Jamf Nation Community

@ljcacioppo, I'm assuming you un-scoped the old profile and then scoped the new one? Any impact on your endpoints?

Some people with old Jamf environments might have a problem if they merely edit / reuse the existing FileVault profiles. (Remember when you had to do this in 2017 for the new keys in 10.13?).

I've just discovered that an 'original' FileVault profile has a serious problem. The Security & Privacy payload refers to a FileVault Recovery Key Escrow Certificate.  When examining this profile deployed to a Mac, that certificate appears to be expired.  The duration was 1827 days, or 5 years + 1 day. 

An expired FV2 escrow certificate will prevent a Mac from starting or enforcing FileVault encryption, even if the profile as a whole is verified and installed properly.

Meanwhile, if I go to create a brand new FileVault 2 profile in Jamf Pro today, that workflow adds a new certificate payload with "FileVault2Comm.cer," a very clear expiration date.  In our case, that certificate won't expire for about 4 years from now.

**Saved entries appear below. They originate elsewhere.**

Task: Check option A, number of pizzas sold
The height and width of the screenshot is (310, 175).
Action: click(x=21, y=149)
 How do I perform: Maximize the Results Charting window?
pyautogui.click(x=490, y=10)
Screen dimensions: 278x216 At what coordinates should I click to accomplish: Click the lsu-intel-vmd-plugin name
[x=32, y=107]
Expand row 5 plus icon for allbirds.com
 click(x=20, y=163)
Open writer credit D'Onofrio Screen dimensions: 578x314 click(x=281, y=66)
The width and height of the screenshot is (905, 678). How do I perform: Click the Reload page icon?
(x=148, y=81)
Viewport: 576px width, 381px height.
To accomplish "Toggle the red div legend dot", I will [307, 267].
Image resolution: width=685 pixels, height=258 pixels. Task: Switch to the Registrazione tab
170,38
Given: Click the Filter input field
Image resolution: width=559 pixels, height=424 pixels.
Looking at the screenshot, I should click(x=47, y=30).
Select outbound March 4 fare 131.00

For context: our on-premises environment was first built and activated Tuesday, January 24, 2017.  A premium / custom migration to Jamf Cloud would not have helped any legacy environment, because that process is tantamount to a database transfer, new SSL certs, and some new DNS records to point your clients to the cloud.  The old profiles would have persisted.

Keep in mind that macOS happily accepts the whole profile as "Verified" because it's been signed by the Built-in CA that has a 10-year lifespan.  There's also no obvious warning in the Jamf policy or profile logs about the certificate being expired, since it's not a condition that macOS would summarily reject.  I don't know if this was an oversight by Jamf—that customers needed to ditch their FV2 profiles and create new ones—or something we missed in the upgrade documentation for 10.31.  There were very clear notes about unknown payload keys — lots of people had those.

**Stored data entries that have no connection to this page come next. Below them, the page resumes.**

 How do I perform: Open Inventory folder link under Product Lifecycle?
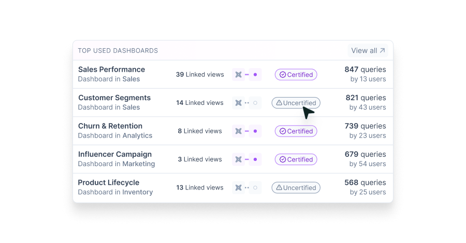click(x=137, y=192)
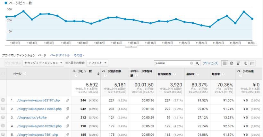Open the /blog/y-koike/post-115865.php link
The image size is (263, 137).
[x=40, y=109]
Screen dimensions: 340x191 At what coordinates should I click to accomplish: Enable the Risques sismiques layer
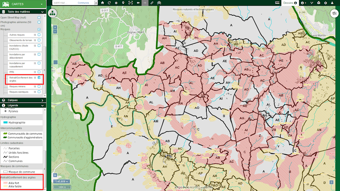coord(39,92)
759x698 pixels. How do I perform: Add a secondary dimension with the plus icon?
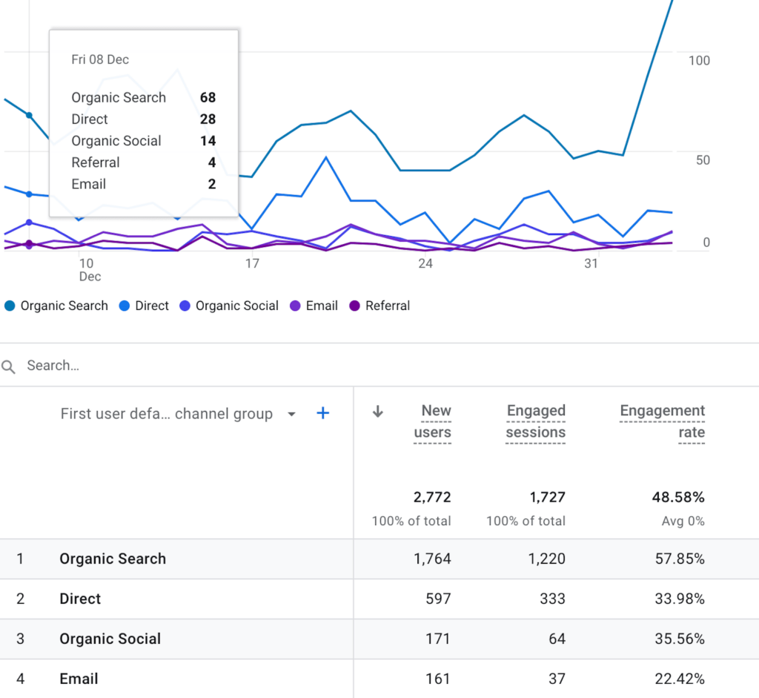pos(322,413)
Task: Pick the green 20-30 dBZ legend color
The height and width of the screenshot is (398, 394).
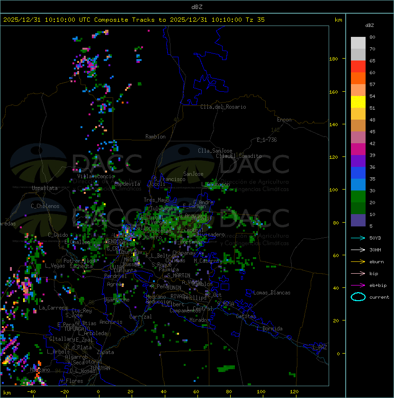Action: tap(358, 197)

Thanks to the MacAdmins Slack, I have discovered that the expired certificate is a known Product Issue:

PI-008323 - Configuration profiles created before the signing certificate expiration are not updated with a new FilevaultComm2 cert

---

There is another issue with the Jamf UI that might have prevented even the most careful admin from spotting the problem...

If you have an existing FileVault 2 profile created pre-10.31, when you inspect it in the console you might not see any Certificate payload, even when clicking [Edit] and saving changes to it.  If you click the "Certificate" payload, it appears empty and unconfigured.  I had to actually click the Configure button as if I were adding a new certificate.  Once the page reloaded, I could now see the existing FV2 Escrow Certificate AND a slot for a new blank certificate.  Here's where it gets extra weird: if I delete the new blank item, the payload reverts to an "unconfigured" state —even in the Edit view.  So the FV2 Escrow Cert remains invisible.

I've opened a support case for this.